Best of all if you ever did need to grow, in this job market, you can get highly educated and experience software engineers even more inexpensively than China or India -- I've heard some internships are unpayed these days.:-)

Yes, I am taking my own advice, and trying this, even though I was not unemployed."

2 of 860 comments (clear)

  1. I did this. by anaphora · · Score: 5, Interesting

    I started this when I was 16. I designed programs to teach kids arithmetic. Now I'm 18, have a steady job that brings me about $10/day for all of the work of listing my programs on eBay, and every once in a while, I'll get lucky and a school will want to purchase 50 or 100 copies of my program on floppies for their computers. The programs took about 3 days to write, and they were the best 3 days of my life.
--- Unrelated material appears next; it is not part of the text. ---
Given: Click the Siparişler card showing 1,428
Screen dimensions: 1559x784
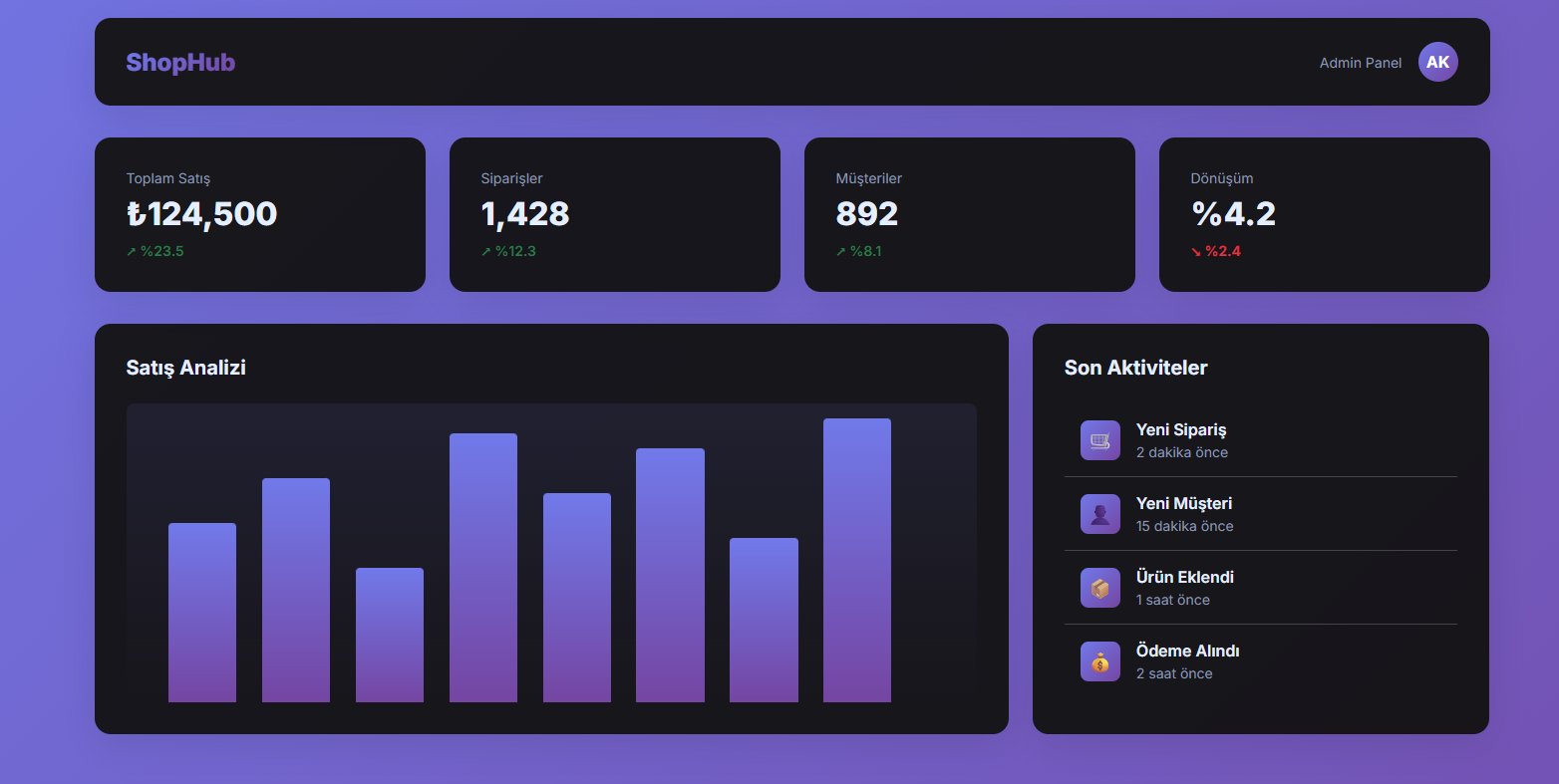Looking at the screenshot, I should (x=614, y=213).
  2. I have tried multiple times by Tablizer · · Score: 5, Interesting

    ....and failed. It is not easy. You can't just throw clever programming at the problem and get money out the other end. For one, it takes a hell of a lot of marketing knowhow, something that most geeks should have known they were crappy at when the prettiest girls went to the fast-talking football players. There is much more to making a company than clever tech. Tech ability is becoming a cheap commodity. That is life in the new mellenium. The sun is setting on us geeks and there are fewer and fewer escapes.